RAW DATA ▸
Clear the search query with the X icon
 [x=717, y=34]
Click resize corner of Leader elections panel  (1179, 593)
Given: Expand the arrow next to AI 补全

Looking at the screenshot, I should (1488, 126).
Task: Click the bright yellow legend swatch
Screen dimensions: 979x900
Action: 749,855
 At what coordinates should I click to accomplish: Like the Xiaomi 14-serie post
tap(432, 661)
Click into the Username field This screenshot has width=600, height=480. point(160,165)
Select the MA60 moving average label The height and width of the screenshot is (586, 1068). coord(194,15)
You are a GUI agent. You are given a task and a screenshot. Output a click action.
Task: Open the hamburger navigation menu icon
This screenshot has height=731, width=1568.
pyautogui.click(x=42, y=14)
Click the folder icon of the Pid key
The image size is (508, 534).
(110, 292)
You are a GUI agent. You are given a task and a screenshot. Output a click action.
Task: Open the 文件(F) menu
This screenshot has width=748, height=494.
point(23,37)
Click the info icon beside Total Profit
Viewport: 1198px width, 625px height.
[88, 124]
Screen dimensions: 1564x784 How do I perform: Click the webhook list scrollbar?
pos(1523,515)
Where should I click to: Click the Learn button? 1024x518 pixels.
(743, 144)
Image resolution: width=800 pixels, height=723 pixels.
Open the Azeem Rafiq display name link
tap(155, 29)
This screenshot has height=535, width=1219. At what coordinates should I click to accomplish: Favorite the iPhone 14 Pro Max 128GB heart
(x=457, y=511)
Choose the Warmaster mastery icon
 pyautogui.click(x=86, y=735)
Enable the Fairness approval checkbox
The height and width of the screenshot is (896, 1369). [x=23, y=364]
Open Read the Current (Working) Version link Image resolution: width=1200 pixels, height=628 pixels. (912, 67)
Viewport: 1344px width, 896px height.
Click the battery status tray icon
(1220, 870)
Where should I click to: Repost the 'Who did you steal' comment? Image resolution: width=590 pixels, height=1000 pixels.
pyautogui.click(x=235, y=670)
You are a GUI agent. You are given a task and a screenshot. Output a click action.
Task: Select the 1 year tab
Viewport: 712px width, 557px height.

WHAT TO DO ▸
Gather every line from the rows above that contains the word "Open", and copy each one in full.

RESPONSE ▸
Task: Open the hamburger navigation menu icon
Task: Open the 文件(F) menu
Open the Azeem Rafiq display name link
Open Read the Current (Working) Version link Image resolution: width=1200 pixels, height=628 pixels. (912, 67)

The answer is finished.